KEGG pathway enrichment of differential metabolites
Significantly enriched metabolic pathways were further screened in F3 vs F2 group using P-value ≤ 0.05. as the threshold. Arachidonic acid metabolism was only one enriched metabolic pathway with P < 0.001 (Fig. 9). In addition, amino acid metabolic pathways (e.g., tyrosine metabolism) as well as tricarboxylic acid cycle-related pathways (e.g., citrate cycle) were also significantly enriched. These results indicate that DMs of F3 vs F2 group mainly enriched in the amino acid metabolic pathway and lipid metabolic pathway.

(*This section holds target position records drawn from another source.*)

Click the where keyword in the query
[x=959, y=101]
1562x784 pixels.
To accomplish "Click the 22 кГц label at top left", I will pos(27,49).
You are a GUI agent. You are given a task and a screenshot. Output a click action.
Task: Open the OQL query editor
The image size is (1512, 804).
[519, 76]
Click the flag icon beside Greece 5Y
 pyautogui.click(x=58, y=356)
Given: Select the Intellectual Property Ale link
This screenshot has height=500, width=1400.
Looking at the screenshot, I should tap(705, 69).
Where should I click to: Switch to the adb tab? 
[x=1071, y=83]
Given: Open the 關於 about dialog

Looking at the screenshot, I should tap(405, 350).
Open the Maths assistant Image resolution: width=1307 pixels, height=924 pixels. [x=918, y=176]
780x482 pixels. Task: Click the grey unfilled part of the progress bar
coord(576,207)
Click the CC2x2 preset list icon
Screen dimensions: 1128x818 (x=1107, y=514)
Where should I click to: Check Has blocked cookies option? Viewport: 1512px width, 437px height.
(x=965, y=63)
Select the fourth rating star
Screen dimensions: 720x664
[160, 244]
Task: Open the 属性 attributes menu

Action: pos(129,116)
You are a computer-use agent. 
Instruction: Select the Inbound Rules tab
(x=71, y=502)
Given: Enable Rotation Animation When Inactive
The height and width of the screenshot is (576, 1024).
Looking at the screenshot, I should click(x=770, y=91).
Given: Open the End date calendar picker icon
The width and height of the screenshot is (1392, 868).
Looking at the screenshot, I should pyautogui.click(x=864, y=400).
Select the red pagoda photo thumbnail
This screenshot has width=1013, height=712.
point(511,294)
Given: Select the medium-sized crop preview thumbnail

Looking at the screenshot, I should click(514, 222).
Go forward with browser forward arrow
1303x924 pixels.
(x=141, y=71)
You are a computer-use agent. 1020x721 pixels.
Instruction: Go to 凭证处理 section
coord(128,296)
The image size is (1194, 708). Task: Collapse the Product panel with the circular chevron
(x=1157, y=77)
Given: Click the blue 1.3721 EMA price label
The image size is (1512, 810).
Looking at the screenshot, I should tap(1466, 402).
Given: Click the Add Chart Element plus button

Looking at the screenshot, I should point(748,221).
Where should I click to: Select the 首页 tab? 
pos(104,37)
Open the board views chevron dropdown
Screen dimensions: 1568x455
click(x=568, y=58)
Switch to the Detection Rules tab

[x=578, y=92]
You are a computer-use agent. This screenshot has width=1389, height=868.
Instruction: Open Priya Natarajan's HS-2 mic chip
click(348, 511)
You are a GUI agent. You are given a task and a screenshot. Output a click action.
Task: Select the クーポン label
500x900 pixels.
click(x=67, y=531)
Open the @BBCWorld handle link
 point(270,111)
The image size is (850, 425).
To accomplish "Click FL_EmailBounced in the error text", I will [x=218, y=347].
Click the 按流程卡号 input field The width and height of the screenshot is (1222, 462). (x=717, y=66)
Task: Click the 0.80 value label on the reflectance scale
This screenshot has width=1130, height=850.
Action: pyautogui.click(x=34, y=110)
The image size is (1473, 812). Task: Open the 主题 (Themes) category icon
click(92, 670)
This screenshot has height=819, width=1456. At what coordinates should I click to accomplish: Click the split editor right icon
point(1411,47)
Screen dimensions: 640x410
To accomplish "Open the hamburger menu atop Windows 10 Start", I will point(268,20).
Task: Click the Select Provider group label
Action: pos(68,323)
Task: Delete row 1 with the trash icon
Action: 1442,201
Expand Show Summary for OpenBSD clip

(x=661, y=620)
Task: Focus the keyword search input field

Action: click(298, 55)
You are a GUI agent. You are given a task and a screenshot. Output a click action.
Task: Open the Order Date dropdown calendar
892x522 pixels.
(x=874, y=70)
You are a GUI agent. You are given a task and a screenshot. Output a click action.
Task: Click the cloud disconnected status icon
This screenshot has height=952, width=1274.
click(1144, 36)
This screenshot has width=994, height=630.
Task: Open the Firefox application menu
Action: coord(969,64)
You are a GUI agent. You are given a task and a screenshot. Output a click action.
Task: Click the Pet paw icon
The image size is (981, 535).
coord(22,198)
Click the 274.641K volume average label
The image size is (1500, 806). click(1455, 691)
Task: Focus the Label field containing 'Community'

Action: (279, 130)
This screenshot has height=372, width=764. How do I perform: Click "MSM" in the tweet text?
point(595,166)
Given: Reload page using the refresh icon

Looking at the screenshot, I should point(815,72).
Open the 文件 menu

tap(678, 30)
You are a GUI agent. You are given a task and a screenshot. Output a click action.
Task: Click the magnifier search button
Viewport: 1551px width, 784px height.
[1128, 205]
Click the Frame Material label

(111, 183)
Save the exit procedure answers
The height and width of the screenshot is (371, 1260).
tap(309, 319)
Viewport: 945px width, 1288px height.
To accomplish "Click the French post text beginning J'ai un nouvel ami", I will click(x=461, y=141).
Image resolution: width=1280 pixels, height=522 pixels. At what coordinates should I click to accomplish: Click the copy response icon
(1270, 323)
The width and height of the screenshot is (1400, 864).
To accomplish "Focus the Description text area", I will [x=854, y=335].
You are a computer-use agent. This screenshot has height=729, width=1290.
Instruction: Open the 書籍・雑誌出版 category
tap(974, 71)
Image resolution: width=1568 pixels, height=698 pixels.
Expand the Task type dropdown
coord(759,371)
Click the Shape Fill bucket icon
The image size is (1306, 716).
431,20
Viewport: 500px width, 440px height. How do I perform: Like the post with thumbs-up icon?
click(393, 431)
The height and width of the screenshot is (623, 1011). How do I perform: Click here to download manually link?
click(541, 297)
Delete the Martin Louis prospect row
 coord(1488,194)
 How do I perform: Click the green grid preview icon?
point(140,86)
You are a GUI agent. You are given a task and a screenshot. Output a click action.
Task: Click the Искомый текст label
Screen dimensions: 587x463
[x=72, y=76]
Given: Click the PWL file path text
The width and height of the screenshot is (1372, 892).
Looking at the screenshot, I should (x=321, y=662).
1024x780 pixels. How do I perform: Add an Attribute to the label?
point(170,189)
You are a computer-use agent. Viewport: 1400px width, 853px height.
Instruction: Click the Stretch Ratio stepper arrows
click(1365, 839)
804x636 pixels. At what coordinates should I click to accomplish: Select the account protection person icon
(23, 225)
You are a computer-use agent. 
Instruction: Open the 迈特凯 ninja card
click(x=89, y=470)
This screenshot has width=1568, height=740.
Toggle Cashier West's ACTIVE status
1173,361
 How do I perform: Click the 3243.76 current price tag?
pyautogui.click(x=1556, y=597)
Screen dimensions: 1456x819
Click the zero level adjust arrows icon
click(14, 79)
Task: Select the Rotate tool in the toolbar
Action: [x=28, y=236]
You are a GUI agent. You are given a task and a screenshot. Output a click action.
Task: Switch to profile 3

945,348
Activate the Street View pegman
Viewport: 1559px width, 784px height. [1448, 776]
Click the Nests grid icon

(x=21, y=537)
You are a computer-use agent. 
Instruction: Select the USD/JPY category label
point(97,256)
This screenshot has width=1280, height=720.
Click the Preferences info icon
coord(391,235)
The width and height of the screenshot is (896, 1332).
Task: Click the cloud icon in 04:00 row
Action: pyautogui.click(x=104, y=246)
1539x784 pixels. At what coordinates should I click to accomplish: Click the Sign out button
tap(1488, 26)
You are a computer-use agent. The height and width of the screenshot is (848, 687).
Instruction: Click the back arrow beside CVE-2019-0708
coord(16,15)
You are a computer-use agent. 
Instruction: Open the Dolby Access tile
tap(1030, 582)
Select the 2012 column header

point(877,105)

Key differential metabolites in enriched pathways
We also found that arachidonic acid metabolic was also the highest enriched pathway in all F3vsF1 KEGG enriched pathways (Fig. S4). Subsequently, the DMs of arachidonic acid metabolic pathways in the F2vs F1 and F3 vs F1 groups were extracted. No up-DMs were found and total 15 metabolites showed down regulation from F1 to F3 samples (Fig. 10a). The most down-regulated was (19S)-Hydroxyeicosatetraenoic acid (19(S)-HETE), with a 15.07% decrease in F3 over F1 (Fig. 10b), followed by 20-Hydroxyeicosatetraenoic acid (20-HETE) and Prostaglandin A2 (PGA2), with a 7.89% decrease and 7.65% decrease, respectively (Fig. 10c-d).